:: Given exercise ::
Can you render the lines of the items as a JSON list of strings, starting at the line containing "Screen dimensions: 693x906" and ending at the last line of the items, with one string per line and blank lines left out?

:: Records shown ::

· · · · · · ·

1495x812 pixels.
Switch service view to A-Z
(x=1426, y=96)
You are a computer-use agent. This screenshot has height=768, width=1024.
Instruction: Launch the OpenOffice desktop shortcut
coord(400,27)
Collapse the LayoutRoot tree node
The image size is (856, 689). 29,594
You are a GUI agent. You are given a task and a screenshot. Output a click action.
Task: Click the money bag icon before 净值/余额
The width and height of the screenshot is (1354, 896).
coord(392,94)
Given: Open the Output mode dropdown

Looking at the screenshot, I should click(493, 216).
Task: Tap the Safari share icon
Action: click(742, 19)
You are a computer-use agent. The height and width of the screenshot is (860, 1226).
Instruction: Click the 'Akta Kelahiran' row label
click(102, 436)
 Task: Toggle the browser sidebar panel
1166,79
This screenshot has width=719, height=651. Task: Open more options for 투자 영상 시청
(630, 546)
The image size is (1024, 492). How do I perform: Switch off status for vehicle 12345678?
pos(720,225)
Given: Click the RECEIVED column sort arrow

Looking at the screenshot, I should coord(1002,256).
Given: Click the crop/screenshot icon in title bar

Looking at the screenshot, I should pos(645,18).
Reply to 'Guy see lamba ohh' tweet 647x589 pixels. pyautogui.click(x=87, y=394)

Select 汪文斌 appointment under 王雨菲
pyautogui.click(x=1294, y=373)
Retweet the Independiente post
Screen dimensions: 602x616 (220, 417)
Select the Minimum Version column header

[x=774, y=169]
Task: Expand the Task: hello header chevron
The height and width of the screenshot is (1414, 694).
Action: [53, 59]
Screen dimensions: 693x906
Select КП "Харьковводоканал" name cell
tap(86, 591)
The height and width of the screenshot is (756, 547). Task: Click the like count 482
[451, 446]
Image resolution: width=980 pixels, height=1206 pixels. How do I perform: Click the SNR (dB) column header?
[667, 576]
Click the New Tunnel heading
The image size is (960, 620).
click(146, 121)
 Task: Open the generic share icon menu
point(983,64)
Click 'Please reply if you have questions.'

· · · · · · ·

:: Written solution ::
[
  "Screen dimensions: 693x906",
  "Select КП \"Харьковводоканал\" name cell",
  "tap(86, 591)",
  "The height and width of the screenshot is (756, 547). Task: Click the like count 482",
  "[451, 446]",
  "Image resolution: width=980 pixels, height=1206 pixels. How do I perform: Click the SNR (dB) column header?",
  "[667, 576]",
  "Click the New Tunnel heading",
  "The image size is (960, 620).",
  "click(146, 121)",
  " Task: Open the generic share icon menu",
  "point(983,64)",
  "Click 'Please reply if you have questions.'"
]